Use of an unmanned aerial vehicle (UAV) to survey weeds in forest plantations for the restoration of the Atlantic Forest
Image processing, remote sensing, plant competition, forest management.
The presence of weeds poses a significant challenge in forest restoration, requiring
efficient management of plant competition. Although herbicides are widely used due to
their low cost and effectiveness, their uniform application without precise identification
of the invasive species can lead to waste, reduced productivity, and environmental
impacts. Therefore, accurate identification of these plants is essential for more sustainable
management. In this context, high-resolution spectral data emerge as a promising tool for
weed identification, supporting rapid and non-destructive control in restoration areas.
This study was conducted in a restoration area of the Atlantic Forest at the Guapiaçu
Ecological Reserve (REGUA), in Cachoeiras de Macacu, Rio de Janeiro, Brazil.

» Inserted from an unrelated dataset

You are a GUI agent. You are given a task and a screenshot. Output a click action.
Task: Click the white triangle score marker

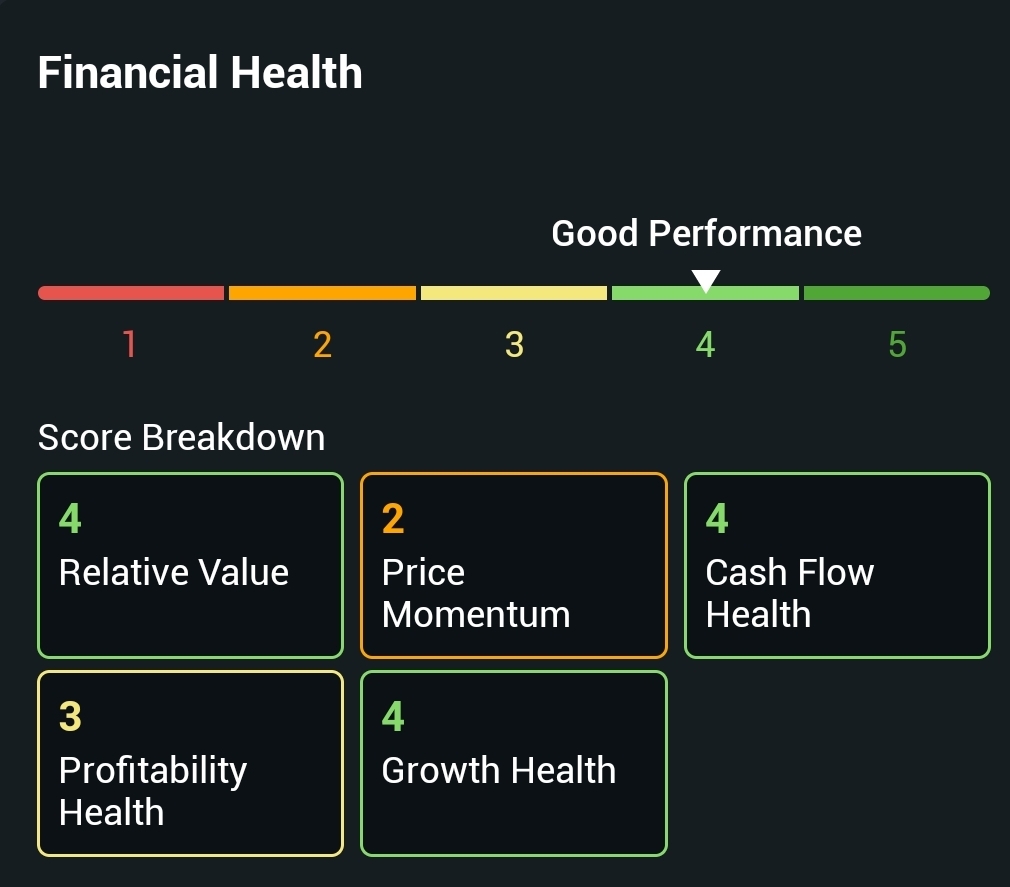[706, 281]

To
develop digital models for weed identification using Unmanned Aerial Vehicles (UAVs),
multispectral images were captured in May 2024 with a Mavic 3M at an altitude of 40 m.
Supervised classification algorithms, namely Random Forest (RF), Support Vector
Machine (SVM), and k-Nearest Neighbors (KNN), were tested, and the effect of
including spectral indices on accuracy was also evaluated. For each algorithm, two
approaches were compared: one using only RGB and multispectral bands, and another
incorporating 10 spectral indices derived from the images. Supervised classification
models showed high accuracy for the Bare Soil class (F1 between 0.83 and 1.00). The
Mulch class presented F1 between 0.61 and 0.85, Decomposed Mulch between 0.80 and
1.00, Tree class between 0.80 and 0.89, Assa-Peixe between 0.90 and 1.00, Anil between
0.71 and 1.00, and Brachiaria between 0.73 and 0.85. Increasing the number of samples
and incorporating spectral indices resulted in punctual improvements in accuracy. These
results indicate that the use of high-resolution spectral data combined with digital
supervised classification models is an effective tool for supporting weed management and
vegetation cover monitoring in restoration areas.